▶ PROBLEM TO SOLVE
After locating the line containing "1165x545 pixels.", restate that line and each one after it exactly, through the last line of the material.

DATA TO USE START

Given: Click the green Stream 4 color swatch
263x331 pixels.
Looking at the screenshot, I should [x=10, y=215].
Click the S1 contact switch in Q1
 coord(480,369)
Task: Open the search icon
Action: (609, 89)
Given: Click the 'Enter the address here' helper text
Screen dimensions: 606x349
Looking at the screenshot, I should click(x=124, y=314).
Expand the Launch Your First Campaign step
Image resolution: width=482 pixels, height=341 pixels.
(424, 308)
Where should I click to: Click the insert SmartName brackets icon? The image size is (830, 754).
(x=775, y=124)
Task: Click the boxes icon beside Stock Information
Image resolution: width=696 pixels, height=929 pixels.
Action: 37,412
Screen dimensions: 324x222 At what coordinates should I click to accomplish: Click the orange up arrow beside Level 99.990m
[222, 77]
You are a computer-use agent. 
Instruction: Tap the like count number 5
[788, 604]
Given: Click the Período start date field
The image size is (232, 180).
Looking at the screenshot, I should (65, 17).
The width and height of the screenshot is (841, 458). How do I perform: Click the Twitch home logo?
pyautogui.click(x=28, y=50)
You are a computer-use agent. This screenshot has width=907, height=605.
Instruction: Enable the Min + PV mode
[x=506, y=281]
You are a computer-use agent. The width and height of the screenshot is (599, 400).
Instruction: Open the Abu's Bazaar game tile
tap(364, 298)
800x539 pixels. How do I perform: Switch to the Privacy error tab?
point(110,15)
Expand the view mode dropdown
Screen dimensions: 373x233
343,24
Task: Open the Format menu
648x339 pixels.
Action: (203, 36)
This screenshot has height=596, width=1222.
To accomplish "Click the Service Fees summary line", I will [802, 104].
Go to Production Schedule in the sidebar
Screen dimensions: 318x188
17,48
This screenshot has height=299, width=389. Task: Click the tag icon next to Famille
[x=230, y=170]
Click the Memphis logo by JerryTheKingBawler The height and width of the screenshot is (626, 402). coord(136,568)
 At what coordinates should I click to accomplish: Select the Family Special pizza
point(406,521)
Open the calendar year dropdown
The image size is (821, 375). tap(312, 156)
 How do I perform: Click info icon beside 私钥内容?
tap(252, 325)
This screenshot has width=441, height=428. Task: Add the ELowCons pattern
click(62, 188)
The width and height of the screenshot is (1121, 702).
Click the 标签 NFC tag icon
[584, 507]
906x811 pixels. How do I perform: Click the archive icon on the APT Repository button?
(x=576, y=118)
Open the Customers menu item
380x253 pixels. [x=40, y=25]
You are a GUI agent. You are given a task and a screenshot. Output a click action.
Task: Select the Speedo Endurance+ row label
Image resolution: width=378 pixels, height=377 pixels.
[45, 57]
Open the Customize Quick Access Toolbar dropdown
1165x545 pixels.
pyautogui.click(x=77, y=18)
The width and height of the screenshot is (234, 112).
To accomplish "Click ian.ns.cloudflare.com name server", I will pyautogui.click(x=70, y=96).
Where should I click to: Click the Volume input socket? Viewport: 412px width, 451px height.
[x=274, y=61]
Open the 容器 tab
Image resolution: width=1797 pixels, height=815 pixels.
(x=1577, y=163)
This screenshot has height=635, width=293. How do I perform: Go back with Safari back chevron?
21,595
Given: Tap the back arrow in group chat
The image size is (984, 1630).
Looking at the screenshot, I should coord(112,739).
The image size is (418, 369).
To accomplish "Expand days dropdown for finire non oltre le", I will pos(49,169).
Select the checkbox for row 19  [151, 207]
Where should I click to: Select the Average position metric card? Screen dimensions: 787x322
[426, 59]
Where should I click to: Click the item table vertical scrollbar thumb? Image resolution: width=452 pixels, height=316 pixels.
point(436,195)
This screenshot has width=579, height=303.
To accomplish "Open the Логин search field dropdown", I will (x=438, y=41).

DATA TO USE END

▶ ANSWER AREA
1165x545 pixels.
pyautogui.click(x=77, y=18)
The width and height of the screenshot is (234, 112).
To accomplish "Click ian.ns.cloudflare.com name server", I will pyautogui.click(x=70, y=96).
Where should I click to: Click the Volume input socket? Viewport: 412px width, 451px height.
[x=274, y=61]
Open the 容器 tab
Image resolution: width=1797 pixels, height=815 pixels.
(x=1577, y=163)
This screenshot has height=635, width=293. How do I perform: Go back with Safari back chevron?
21,595
Given: Tap the back arrow in group chat
The image size is (984, 1630).
Looking at the screenshot, I should coord(112,739).
The image size is (418, 369).
To accomplish "Expand days dropdown for finire non oltre le", I will pos(49,169).
Select the checkbox for row 19  [151, 207]
Where should I click to: Select the Average position metric card? Screen dimensions: 787x322
[426, 59]
Where should I click to: Click the item table vertical scrollbar thumb? Image resolution: width=452 pixels, height=316 pixels.
point(436,195)
This screenshot has width=579, height=303.
To accomplish "Open the Логин search field dropdown", I will (x=438, y=41).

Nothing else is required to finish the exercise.